Author: Jim Gordon

  • Psalms, Prayer and Our Moods.

    TFTD: Wednesday

    Psalm 16.1 “Keep me safe, O God, for in you I take refuge.”

    This is an arrow prayer, a one liner that goes straight to the point. There’s no waiting patiently in this prayer, just the need of the moment, and that instinctive turning in faith to the One who is our refuge. By the way, when we pray this prayer, and turn to God for protection in the emergency of feeling threatened, that makes us refugees in the arms of God. The theme of refuge, and of care for the refugee, is dyed into the fabric of the Bible, from Abraham to the Exodus, to the Exiles, and the flight from Herod to Egypt. Before God we are all refugees, looking for a place to find safety.

  • A Confrontation.

    This afternoon, preparing to cut the grass at the back of my neighbour’s house, I’m lowering my cable extension over the fence between us. On our side, as I leaned over, I had to negotiate my way around this rose, carefully feeding the cable behind it and up over the fence.

    The last day of September, sunny but breezy, the tail end of a storm on its way in a day or two, and today, for a moment or two, this floral miracle was right in my face!

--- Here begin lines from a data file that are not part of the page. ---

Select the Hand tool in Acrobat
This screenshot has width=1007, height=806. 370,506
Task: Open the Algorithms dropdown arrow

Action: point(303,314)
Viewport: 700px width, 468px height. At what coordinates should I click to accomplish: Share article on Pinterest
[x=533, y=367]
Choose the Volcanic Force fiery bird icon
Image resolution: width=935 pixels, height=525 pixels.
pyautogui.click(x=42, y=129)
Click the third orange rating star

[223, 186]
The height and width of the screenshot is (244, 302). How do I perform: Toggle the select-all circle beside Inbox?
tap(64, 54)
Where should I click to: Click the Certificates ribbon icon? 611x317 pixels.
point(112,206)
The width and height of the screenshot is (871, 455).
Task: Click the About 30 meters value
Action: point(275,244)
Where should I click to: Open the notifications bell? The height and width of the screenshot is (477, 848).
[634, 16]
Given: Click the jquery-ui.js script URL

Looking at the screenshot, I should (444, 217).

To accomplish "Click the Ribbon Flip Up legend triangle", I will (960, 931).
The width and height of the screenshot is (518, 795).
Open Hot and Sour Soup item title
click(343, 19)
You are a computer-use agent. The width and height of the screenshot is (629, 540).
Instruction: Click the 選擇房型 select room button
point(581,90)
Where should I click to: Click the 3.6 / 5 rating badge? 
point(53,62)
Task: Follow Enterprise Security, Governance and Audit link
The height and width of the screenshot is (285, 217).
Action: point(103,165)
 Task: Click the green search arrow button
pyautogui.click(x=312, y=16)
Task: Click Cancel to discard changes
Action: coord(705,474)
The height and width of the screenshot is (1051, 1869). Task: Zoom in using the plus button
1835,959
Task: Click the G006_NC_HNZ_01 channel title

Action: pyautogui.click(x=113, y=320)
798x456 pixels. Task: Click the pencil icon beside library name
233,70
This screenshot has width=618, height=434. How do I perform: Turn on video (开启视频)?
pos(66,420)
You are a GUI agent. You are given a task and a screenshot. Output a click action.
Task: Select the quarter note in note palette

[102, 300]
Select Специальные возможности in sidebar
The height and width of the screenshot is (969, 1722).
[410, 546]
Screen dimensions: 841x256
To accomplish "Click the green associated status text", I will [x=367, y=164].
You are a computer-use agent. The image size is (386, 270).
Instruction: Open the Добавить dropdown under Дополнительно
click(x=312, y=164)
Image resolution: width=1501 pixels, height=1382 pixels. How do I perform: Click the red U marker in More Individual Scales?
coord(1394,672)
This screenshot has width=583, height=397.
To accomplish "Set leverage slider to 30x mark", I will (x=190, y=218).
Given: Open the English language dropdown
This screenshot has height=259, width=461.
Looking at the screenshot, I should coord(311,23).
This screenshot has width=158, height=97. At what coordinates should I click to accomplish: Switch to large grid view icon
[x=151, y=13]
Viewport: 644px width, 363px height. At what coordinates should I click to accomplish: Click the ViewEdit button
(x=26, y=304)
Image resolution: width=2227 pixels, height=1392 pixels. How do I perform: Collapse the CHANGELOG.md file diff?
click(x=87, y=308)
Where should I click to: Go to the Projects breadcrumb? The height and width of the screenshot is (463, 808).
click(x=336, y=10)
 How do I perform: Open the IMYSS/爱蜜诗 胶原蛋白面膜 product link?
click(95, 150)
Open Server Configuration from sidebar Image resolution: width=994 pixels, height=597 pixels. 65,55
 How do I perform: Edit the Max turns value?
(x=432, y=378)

    Yes, I’m easily pleased – maybe that’s a low-key form of gratitude, to hear an echo of the Creator’s grace when face to face with a rose. Or so it seemed to me

  • Thought for Today – Tuesday

    Psalm 27.1 “The Lord is my light and my salvation – whom shall I fear.”

    That’s a good line to start the day; it might also be a fitting line to end a bad day! The truth is, every day of our lives we live through a host of moods and emotions, which make it either a good day or a bad day. The Psalm poet knows that in all the change he needs constancy, when things pile up and we are struggling to find a way forward, “The Lord is my light and my salvation.” The fixed point is not our own energy and capacity, but God’s promised presence. “If God be for us, who can be against us?”

  • Psalms, Prayer, and Our Changing Moods

    Monday

    Psalm 40.1 “I waited patiently for the Lord; he turned to me and heard my cry.”

    I am not good at waiting patiently. It’s a learned discipline, an intentional training of the mind and the heart to trust, in a world where things don’t always happen on demand. God is not tied to our agenda or our timetable, thank God! The Psalm poet has learned that waiting is an act of trust that comes from knowing the One for whom we wait. That lovely phrase, ‘he turned to me’, has all the reassurance of the child who sees the face of her mother or father. “He bent down to me and listened to my cry.” (REB) Prayer is answered when we know we are heard and listened to. 

  • Living Wittily. Finding a New Home

    As this is all new to me, I’ll keep it simple – for my benefit! For more than 18 years Living Wittily lived on the Typepad platform. Now that Typepad is going out of commission we are moving to this temporary home before a full migration to WordPress.

    All new content will be posted here, and at a later stage on WordPress.